*Vorliegender Text:*
*****

Geschrieben am 07-08-2008

Ulm (ots) - Konfuzius sagt: Nur die Weisesten und die Dümmsten
ändern sich nicht. In China hat es viele Veränderungen gegeben, sagen
sie hier nicht ohne Stolz. Die Offenheit nach dem Erdbeben habe es
untermauert. Zu dumm nur, dass die Chance fast verstrichen ist, dies
auch mit den Olympischen Spielen zu beweisen. Dabei hat die größte
Sportveranstaltung der Welt mit 205 teilnehmenden Nationen noch gar
nicht mal recht begonnen.
Die jahrelange Vorbereitung, die neuen, prunkvollen Sportarenen, der
honigsüß klingende Leitspruch "Eine Welt, ein Traum", das größte
Feuerwerk, das es je gab, zur heutigen Eröffnungsfeier - und dann
das: Die Welt zeigt mit dem Finger auf China, und man schüttelt den
Kopf.
Denn schon jetzt steht fest, dass Peking die lange Geschichte
unrühmlicher Olympia-Kapitel fortschreibt. Erst Tibet-Krise, nun
offene Medienzensur - hinter dem inszeniert fröhlichen Gesicht dieser
Spiele wird bedrohlich der autoritäre Blick sichtbar. Hinter der
quirligen Metropole zeigt sich die verbotene Stadt.

*****

*Rohdaten:*
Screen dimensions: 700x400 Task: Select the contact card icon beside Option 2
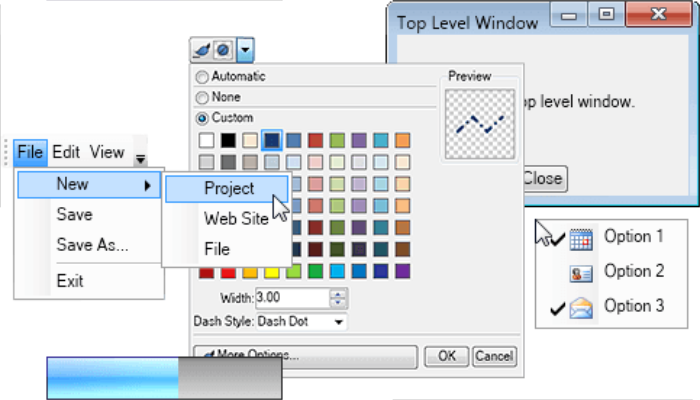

*****

*Aufgabenstellung 1:*
Prüfe für jede Aussage, ob sie mit dem vorliegenden Text übereinstimmt, und belege jede Antwort (ja oder nein) mit dem wörtlichen Zitat aus dem Text. (a) An den Olympischen Spielen nehmen 205 Nationen teil. (b) Die Eröffnungsfeier hat laut Text bereits stattgefunden. (c) Laut Konfuzius ändern sich nur die Weisesten und die Dümmsten.
*Aufgabenstellung 2:*
Übersetze den Satz „Hinter der quirligen Metropole zeigt sich die verbotene Stadt." aus dem vorliegenden Text ins Englische.
*Aufgabenstellung 3:*
Liste alle Punkte auf, die im vorliegenden Text in dem Satz, der mit „Die jahrelange Vorbereitung" beginnt, vor dem Gedankenstrich aufgezählt werden.

*Antwort 1:*
(a) Ja: „mit 205 teilnehmenden Nationen"
(b) Nein: „zur heutigen Eröffnungsfeier"
(c) Nein: „Nur die Weisesten und die Dümmsten ändern sich nicht."

*Antwort 2:*
Behind the bustling metropolis, the Forbidden City reveals itself.

*Antwort 3:*
- die jahrelange Vorbereitung
- die neuen, prunkvollen Sportarenen
- der honigsüß klingende Leitspruch „Eine Welt, ein Traum"
- das größte Feuerwerk, das es je gab, zur heutigen Eröffnungsfeier